Tampoco recuerdo que desde el academicismo tengan algún interés, que ningún medio de comunicación de masas esté sobre el tema y supongo que en la ETB pese no haberla visto desde hace un par de décadas seguro que no han nombrado el socialismo más allá que para nombrar a los del PSOE que precisamente no son socialistas.

Ninguna figura pública nos habla del socialismo, ningún partido institucional, ningún academicista. ¿Nadie? Pues eso parece. Lo cual resulta muy raro, porque pese a quien le pese, y más de lo que solemos creer, este país está petado de socialistas, comunistas y anarquistas, en un grado bastante superior al de nuestro entorno europeo.

Sin embargo, aquí parece que existiera un manto de invisibilidad que posiblemente responda a dos razones.

Por una parte, que el acceso al gran público está tomado por la burguesía vasca y allá donde no lo esté, son los sustratos de clase media tendente a la socialdemocracia (la otra cara del capitalismo) los que hegemonizan mediáticamente la presencia de la izquierda con un discurso en general usurpador del socialismo que se expresa hasta en el lenguaje.

De la misma manera que el PNV ha intentado trasvasar su falta de independentismo en su diccionario (cambió derecho de autodeterminación por derecho a decidir, estado por estatus, nación por nación foral, independencia por autogobierno).

Llegando a metáforas con tal de no nombrar la independencia de tal calibre como “actualizar el ‘lege zaharra’ (ley antigua) con un nuevo estatus que tenga como base el pacto entre iguales y la concertación en el ámbito político, así como la bilateralidad y las garantías en el ámbito jurídico”.

De otra forma pero en el mismo sentido, la izquierda vasca con tal de no nombrar el socialismo está llegando a límites tales como hablar de un Estado social, un Estado digno, de una economía solidaria o de “vivir bien”.

Claro que aquí pueden ocurrir varias cosas. Que el lenguaje sea reflejo de un proceso socialdemocratizante por lo que no habría ninguna necesidad de dar cuerpo teórico ni discursivo al socialismo vasco.

Que se piense que el socialismo no tiene ninguna prioridad ya que el factor unitario de la izquierda es el progresismo socialdemócrata. Que sea el progresismo socialdemocráta el que en nombre de la unidad haga plegarse al resto bajo sus paradigmas. O que el socialismo vasco esté metido en el armario.

Es probable que sea un poco de todo pero en cualquier caso el factor fundamental es el armario.
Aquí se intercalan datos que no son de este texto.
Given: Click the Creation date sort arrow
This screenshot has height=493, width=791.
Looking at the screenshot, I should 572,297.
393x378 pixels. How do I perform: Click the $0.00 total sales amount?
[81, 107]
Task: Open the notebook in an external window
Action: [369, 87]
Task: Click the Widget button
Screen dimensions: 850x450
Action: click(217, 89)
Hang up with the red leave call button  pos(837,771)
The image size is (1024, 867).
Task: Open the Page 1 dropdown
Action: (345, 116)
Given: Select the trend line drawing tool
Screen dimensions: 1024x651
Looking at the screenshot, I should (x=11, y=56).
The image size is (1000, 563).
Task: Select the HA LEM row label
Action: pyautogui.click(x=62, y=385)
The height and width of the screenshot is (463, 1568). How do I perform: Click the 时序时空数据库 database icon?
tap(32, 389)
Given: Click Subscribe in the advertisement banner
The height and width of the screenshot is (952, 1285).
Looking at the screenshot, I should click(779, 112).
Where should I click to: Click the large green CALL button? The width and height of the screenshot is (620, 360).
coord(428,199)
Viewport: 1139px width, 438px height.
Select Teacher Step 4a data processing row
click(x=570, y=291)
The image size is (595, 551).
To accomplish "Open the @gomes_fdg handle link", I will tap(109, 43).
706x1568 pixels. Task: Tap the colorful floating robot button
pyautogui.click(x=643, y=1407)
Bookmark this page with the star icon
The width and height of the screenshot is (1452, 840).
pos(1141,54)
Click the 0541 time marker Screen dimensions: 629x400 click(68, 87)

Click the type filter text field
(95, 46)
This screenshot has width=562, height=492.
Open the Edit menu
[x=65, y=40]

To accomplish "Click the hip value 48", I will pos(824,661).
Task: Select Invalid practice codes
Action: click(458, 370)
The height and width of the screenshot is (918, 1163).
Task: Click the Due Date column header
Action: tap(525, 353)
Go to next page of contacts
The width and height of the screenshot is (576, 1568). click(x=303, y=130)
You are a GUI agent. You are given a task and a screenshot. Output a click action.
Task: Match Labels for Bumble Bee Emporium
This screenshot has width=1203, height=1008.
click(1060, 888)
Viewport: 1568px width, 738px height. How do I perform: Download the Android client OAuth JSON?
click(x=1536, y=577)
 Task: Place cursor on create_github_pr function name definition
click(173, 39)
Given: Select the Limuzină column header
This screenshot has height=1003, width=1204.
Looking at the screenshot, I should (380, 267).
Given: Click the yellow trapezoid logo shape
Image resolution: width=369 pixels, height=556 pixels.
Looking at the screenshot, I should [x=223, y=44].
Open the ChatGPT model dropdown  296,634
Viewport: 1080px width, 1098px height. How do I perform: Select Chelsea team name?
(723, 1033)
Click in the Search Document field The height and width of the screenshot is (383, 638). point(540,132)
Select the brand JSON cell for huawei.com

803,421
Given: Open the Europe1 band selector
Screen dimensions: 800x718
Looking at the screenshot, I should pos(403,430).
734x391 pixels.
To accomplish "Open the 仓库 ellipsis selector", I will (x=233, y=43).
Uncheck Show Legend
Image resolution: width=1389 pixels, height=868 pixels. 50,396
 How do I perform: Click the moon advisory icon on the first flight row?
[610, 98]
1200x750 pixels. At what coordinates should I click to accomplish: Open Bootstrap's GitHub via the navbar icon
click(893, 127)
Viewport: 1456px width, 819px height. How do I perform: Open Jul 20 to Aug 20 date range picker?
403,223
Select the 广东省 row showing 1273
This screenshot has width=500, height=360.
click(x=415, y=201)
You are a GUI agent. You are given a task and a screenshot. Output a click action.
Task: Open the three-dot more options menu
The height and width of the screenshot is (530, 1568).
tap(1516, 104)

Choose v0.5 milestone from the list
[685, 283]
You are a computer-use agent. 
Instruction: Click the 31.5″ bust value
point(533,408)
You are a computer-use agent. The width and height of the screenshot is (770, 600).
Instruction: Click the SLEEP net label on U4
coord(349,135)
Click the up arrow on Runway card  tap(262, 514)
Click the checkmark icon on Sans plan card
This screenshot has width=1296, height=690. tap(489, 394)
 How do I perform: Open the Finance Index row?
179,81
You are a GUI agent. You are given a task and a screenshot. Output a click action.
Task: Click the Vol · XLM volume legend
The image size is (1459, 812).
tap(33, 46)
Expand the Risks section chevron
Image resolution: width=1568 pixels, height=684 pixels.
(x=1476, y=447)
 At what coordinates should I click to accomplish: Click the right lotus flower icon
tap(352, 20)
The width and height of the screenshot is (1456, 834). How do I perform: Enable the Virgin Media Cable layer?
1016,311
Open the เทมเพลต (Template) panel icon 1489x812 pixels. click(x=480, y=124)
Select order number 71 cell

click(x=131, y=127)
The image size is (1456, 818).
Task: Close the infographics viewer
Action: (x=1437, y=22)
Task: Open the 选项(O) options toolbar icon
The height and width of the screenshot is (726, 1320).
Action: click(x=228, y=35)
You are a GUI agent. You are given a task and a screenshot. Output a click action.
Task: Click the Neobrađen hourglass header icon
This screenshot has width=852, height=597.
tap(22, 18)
Es decir, que los y las que verdaderamente son y se sienten socialistas por diversas razones no lo muestren de una manera tal como es.

Y el socialismo como tal quede relegado a un simple lema de pancarta en proceso de desuso o a un supuesto objetivo lejano a trabajar después de haber quemado supuestas etapas previas, algo totalmente anti-dialéctico ya que en cada decisión del ahora mismo se va por un camino o por otro.

Claro que para salir del armario tiene que haber cierta seguridad y cobertura. De nada sirve gritar a los cuatro vientos la palabra socialismo si detrás no existe una construcción teórica y una praxis determinada, si no existe un plan de cara a la lucha de clases con objetivos estratégicos definidos.

El que no exista nada de eso hace quedar por defecto al impotente progresismo (la “mejora” del capitalismo), o en el mejor de los casos una estrategia anti-capitalista que solo será reactiva y reivindicativa a modo de satélite del capitalismo.

Es decir, la ausencia de construcción socialista o en su caso una existencia de pequeños proyectos totalmente fragmentados y casi aislados entre sí sin una dirección aparente.